ENHANCEMENT OF LIPASE EVERSA® TRANSFORM 2.0 IMMOBILIZATION USING THE PROTIC IONIC LIQUID [MEA][AC] IN ALGINATE MATRIX

ENHANCEMENT OF LIPASE EVERSA® TRANSFORM 2.0 IMMOBILIZATION USING THE PROTIC IONIC LIQUID [MEA][AC] IN ALGINATE MATRIX

^1,2MARASCA,N.; ²CARNEIRO,R.L. ; ²GUILHERME,E.P.X.; ^1,2FORTE,M.B.S.

¹UNICAMP, Interinstitucional Graduate Program in Bioenergy (USP/UNICAMP/UNESP) – São Paulo, [email protected]; [email protected]

² UNICAMP, Bioprocess and Metabolic Engineering Laboratory (LEMeB) – São Paulo

The incorporation of the protic ionic liquid monoethanolamide acetate ([Mea][Ac]) into alginate beads was investigated as a strategy to enhance the immobilization of Eversa® Transform 2.0 lipase and its catalytic performance, aiming at more robust and sustainable industrial applications. The objective was to assess how [Mea][Ac] affects immobilization yield and recovered activity of the immobilization process, mechanical strength of the biocatalyst, and conformational state of the enzyme.

Beads were produced with 2% (w/w) alginate, 10% (w/w) lipase, and 0.5% (w/w) [Mea][Ac], dripped by a peristaltic pump into CaCl₂, freeze-dried for 48 h, and stored in a desiccator; control samples without ionic liquid were prepared in parallel. Protein content was quantified by the Bradford assay, and enzymatic activity was determined via p-nitrophenyl palmitate hydrolysis. Immobilization yield and recovered activity were calculated from mass balances and activity measurements. Mechanical resistance of wet beads was measured on a TA.XT plus texture analyzer. Thermogravimetric analysis (TGA) was performed on a Shimadzu TGA-50 (N₂ 50 mL·min⁻¹, 10 °C·min⁻¹, 27–800 °C). Steady-state fluorescence spectroscopy (FS) was conducted on an ISS K2 (excitation 280 nm; emission 300–400 nm).

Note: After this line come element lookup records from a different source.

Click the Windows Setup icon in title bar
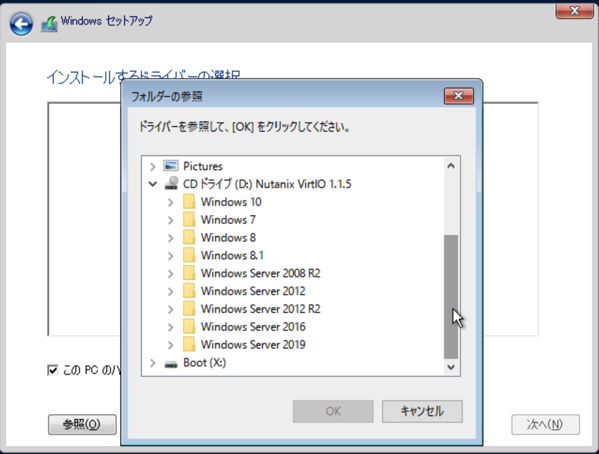Viewport: 599px width, 454px height. pos(49,24)
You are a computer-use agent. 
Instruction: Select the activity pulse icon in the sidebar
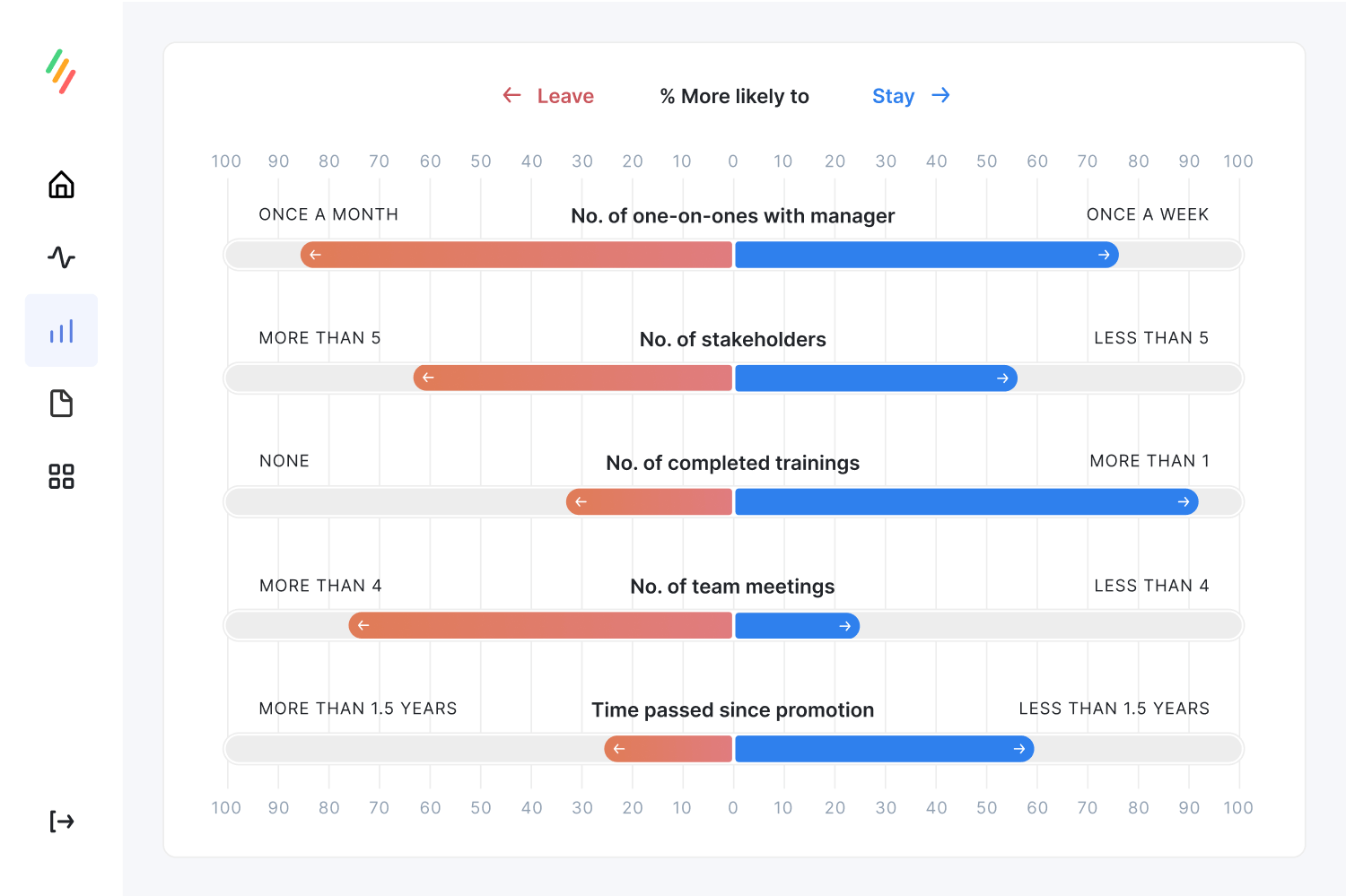click(x=61, y=257)
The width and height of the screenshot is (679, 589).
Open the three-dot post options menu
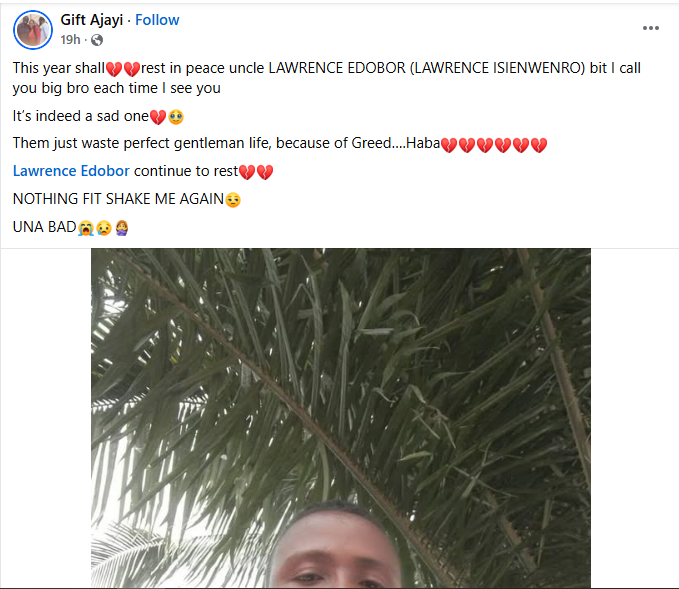tap(650, 28)
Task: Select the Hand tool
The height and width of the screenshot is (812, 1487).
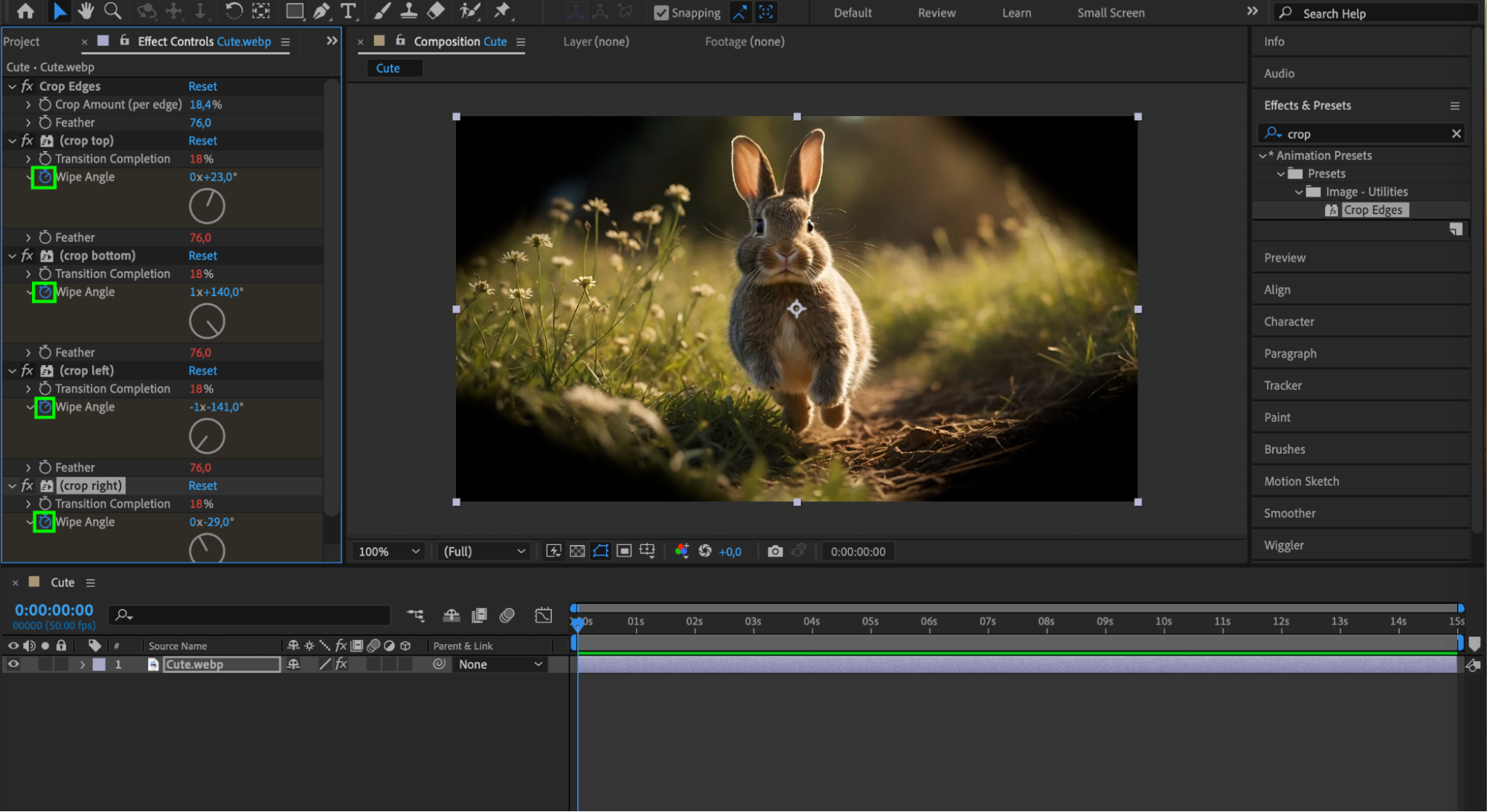Action: point(86,11)
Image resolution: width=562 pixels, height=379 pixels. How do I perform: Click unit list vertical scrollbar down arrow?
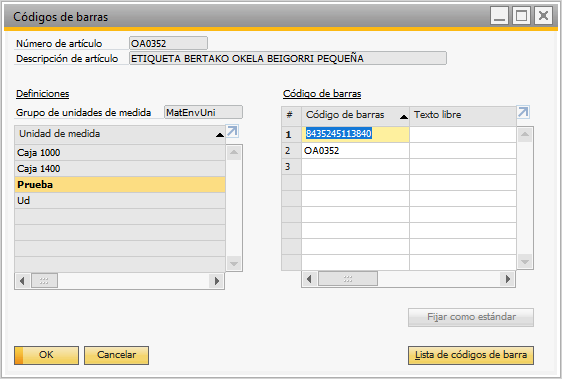234,264
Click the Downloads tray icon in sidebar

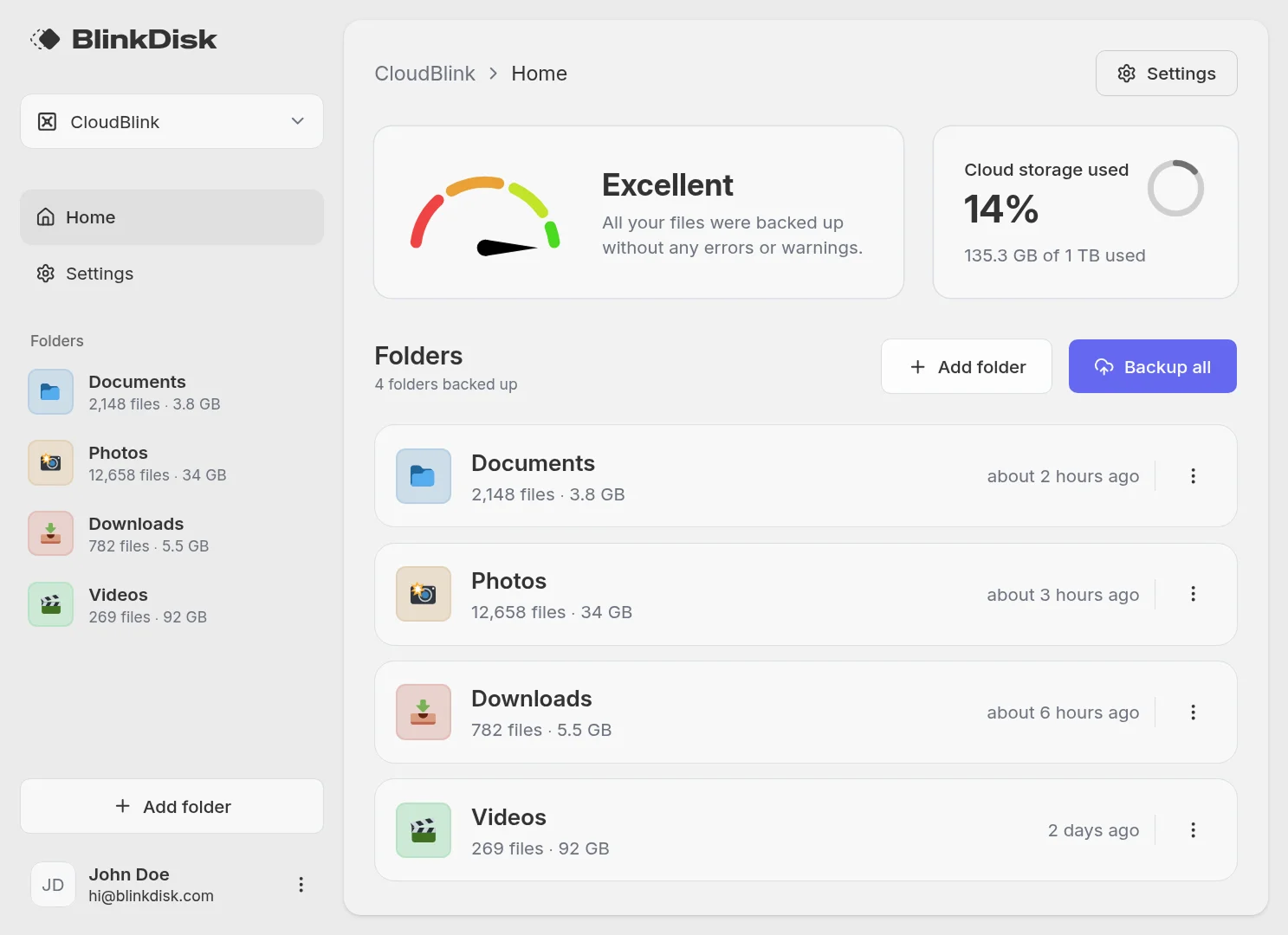(x=50, y=533)
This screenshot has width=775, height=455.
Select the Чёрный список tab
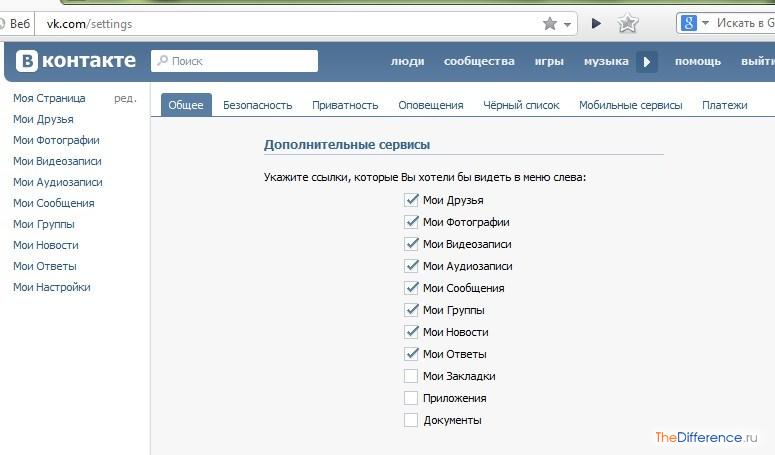click(521, 105)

Adding [Mea][Ac] increased enzymatic activity by 36% and immobilization yield by 15.6%, indicating a more favorable microenvironment for entrapment and catalysis. Mechanical strength rose from 5.98 to 8.18 N, supporting improved structural integrity under operation. Although recovered activity remained <30%, the ionic-liquid beads outperformed controls, suggesting superior preservation of catalytic function. TGA showed ~86% total mass loss for [Mea][Ac] beads versus ~82% for controls (≈4% additional), consistent with ionic-liquid incorporation into the matrix. FS indicated an intensity gain upon immobilization, but the addition of [Mea][Ac] favored lid opening and raised microenvironmental polarity around Tryptophane residues. The resulting PIL–water milieu produced quenching (lower intensity), in agreement with prior studies showing that intrinsically more polar media dampen lipase fluorescence.

Overall, incorporating [Mea][Ac] into alginate encapsulation simultaneously improved catalytic performance and mechanical robustness, advancing the practical viability of immobilized biocatalysts under near-industrial conditions. Future work should standardize long-term metrics (reactivation/reuse cycles), explore continuous operation, and optimize ionic-liquid loading to maximize recovered activity without compromising structural stability.